QUOTED PASSAGE >>
This is a two step process. First, I measure the length from one end of the board and make a mark with my pencil. Second, I use my square and pencil to extend that line across the width of the board. Usually, I need a second line next to the first to designate the width of the saw blade (1/8") or dado or sliding dovetail. I fill in the space between these two lines using the pencil so I won't become confused when it comes time to cut.

All of this marking takes a lot of time. I recently realized a speed square will help speed up step #2 dramatically. However, what I'd really like to do is make this a one step process. Measure and draw. Boom. Done. It should be that easy.

What is the industry accepted way to do this? I've searched for linear slide measuring tools on google and I found the Acro Precision T-Rule: Incra T-RULE12 12-Inch Precision Marking T-Rule - Amazon.com

The T-Rule almost seems useful, but I don't think it's a full solution. I've been toying with the idea of making my own jig, maybe some sort of long linear slide. How do you people do this? Any ideas?


----------



## mobilepaul (Nov 8, 2012)

Hello back,

Here are a few items you should have already come across in web searching but, since you didn't mention them, I will give you a few links

http://www.thewoodwhisperer.com/videos/marking-gauges/

http://www.m-powertools.com/products/c-3d/combination-3d-try-square-marking-gauge.htm

http://www.leevalley.com/us/wood/page.aspx?p=60488&cat=1,42936

http://www.leevalley.com/US/Wood/page.aspx?p=32598&cat=1,42936

http://www.leevalley.com/US/Wood/page.aspx?p=67290&cat=1,42936

of course, with any of these, you have to assure that the edge you mark off from is a good edge...

Other people make these markers except for the m-powertools one, and you can find all kinds of brands of them on amazon. Lee valley just popped up first in the search, so I added that one. Veritas is a very good brand, though.


----------



## Dave Paine (May 30, 2012)

Are you looking to measure and draw lines, vs just make a mark?

Good links by Paul, these are ones I would have included.

I have the Incra 12in and 24in T rules. Check the calibration, easy for the steel to move and not be exactly 90 deg. Only matters for drawing right angles.

SUPPLIED MATERIAL >>
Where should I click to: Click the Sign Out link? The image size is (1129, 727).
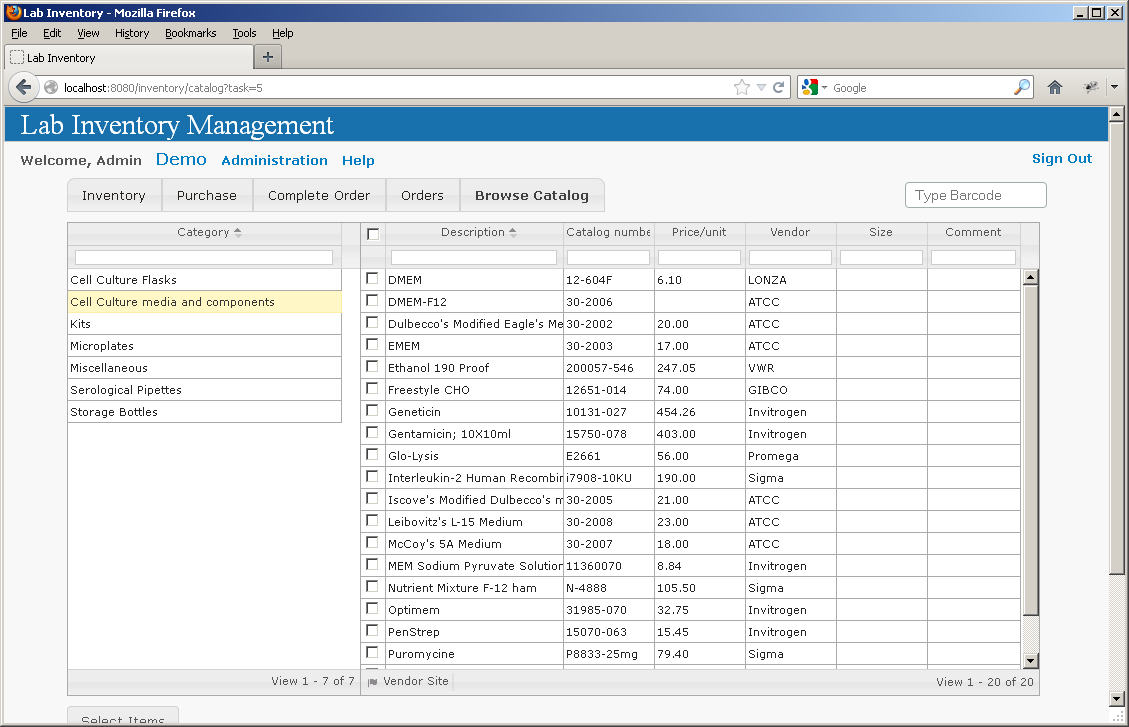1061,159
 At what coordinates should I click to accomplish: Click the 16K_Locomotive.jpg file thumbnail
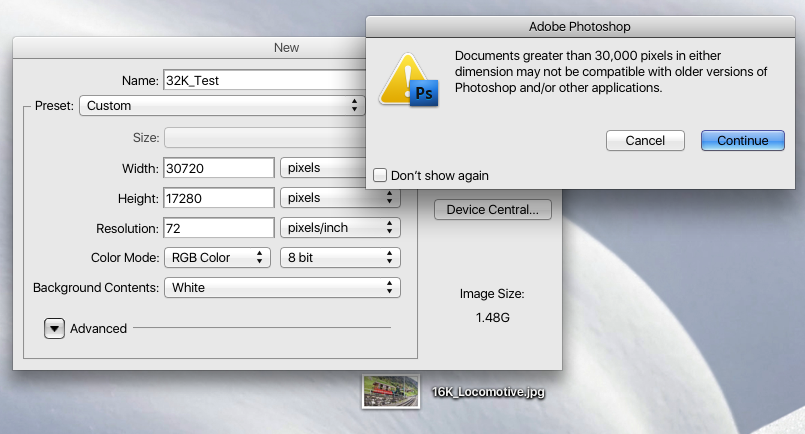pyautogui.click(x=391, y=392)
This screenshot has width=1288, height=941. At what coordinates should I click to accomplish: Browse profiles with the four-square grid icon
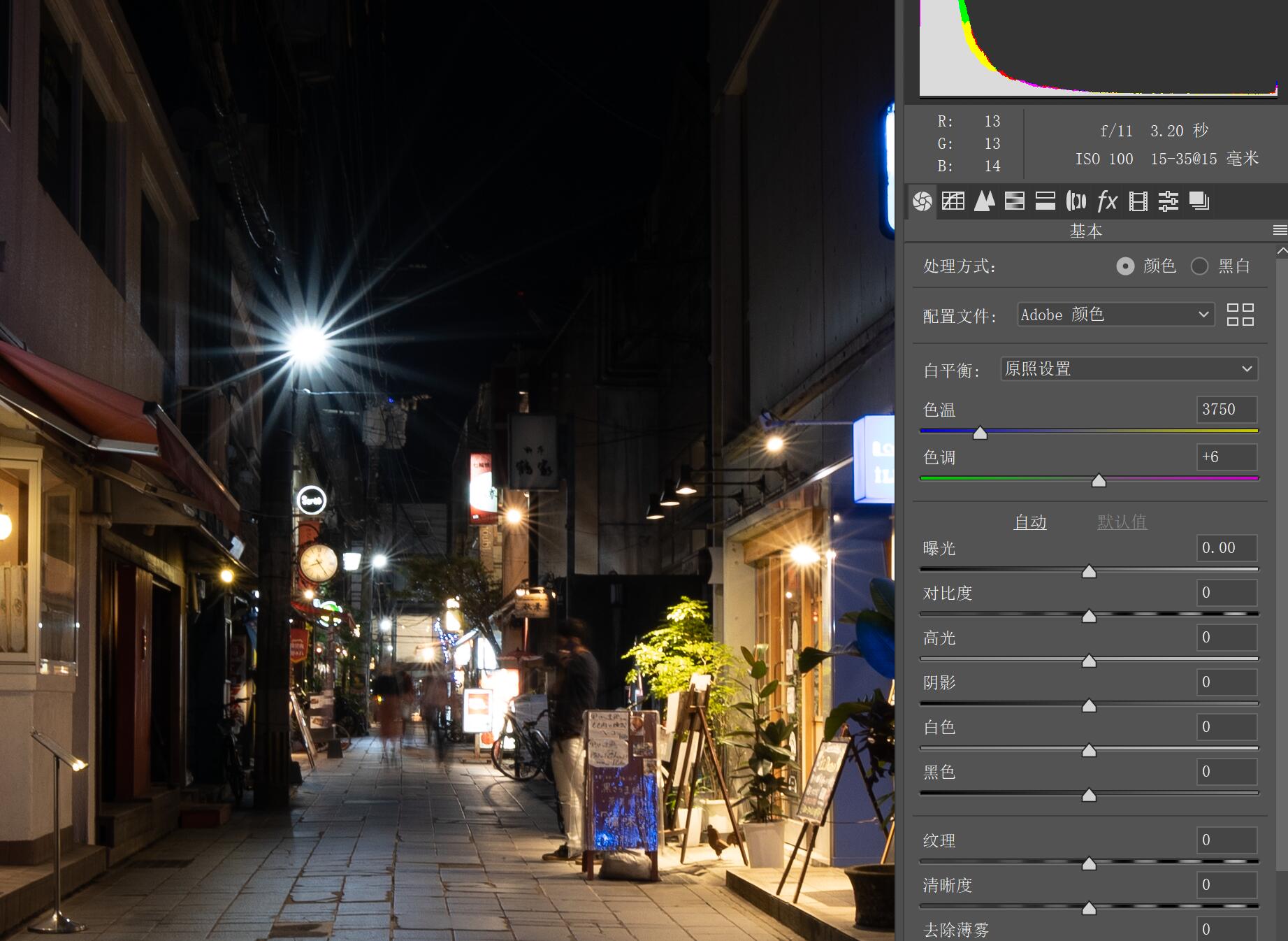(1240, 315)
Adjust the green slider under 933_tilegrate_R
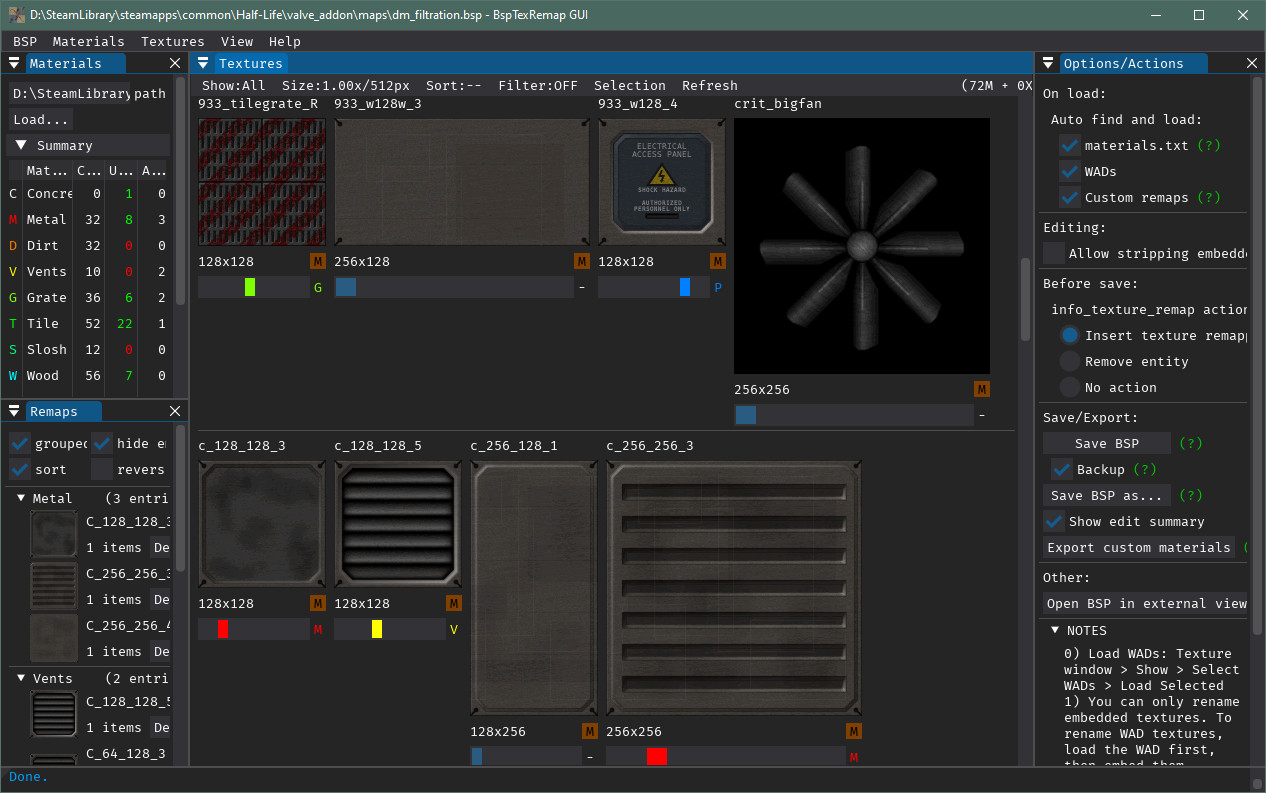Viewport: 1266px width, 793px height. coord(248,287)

SET PROBLEM 1 >> Please copy all four entries above word for word, leaving out the pictures.
SET PROBLEM 2 >> Continue the forum thread on marking cut lines across boards, starting right after its last sentence.

EXERCISE ANSWER 1 >>
Where should I click to: Click the Sign Out link? The image size is (1129, 727).
1061,159
 At what coordinates should I click to accomplish: Click the 16K_Locomotive.jpg file thumbnail
pyautogui.click(x=391, y=392)
This screenshot has width=1288, height=941. At what coordinates should I click to accomplish: Browse profiles with the four-square grid icon
(1240, 315)
Adjust the green slider under 933_tilegrate_R
Viewport: 1266px width, 793px height. coord(248,287)

EXERCISE ANSWER 2 >>
I normally use a mechanical pencil, so the Incra rules work for me.

I also have the LV rule linked by Paul. I use this for marking but not drawing lines.

http://www.leevalley.com/US/Wood/page.aspx?p=32598&cat=1,42936


----------



## trevarthan (Jan 14, 2013)

Hey Paul,

Those links are all pretty awesome. I particularly appreciate the video. I've known I need some marking gauges for a while, but I wasn't sure what to look for or how to use them. That video cleared it up for me.

However, what do you do when the dados are in the middle of a 6ft board, such as when making shelves? Those little hand held marking gauges aren't long enough to use from the end of the board. Seems like making them longer would make them impossible to use too.


----------



## trevarthan (Jan 14, 2013)

I see panel gauges are a bit longer at 28", but that's still not long enough for all purposes: http://www.hamiltontools.com/products/Panel-gauge-.html


----------



## mobilepaul (Nov 8, 2012)

trevarthan said:


> Hey Paul,
> 
> Those links are all pretty awesome. I particularly appreciate the video. I've known I need some marking gauges for a while, but I wasn't sure what to look for or how to use them. That video cleared it up for me.
> 
> However, what do you do when the dados are in the middle of a 6ft board, such as when making shelves? Those little hand held marking gauges aren't long enough to use from the end of the board. Seems like making them longer would make them impossible to use too.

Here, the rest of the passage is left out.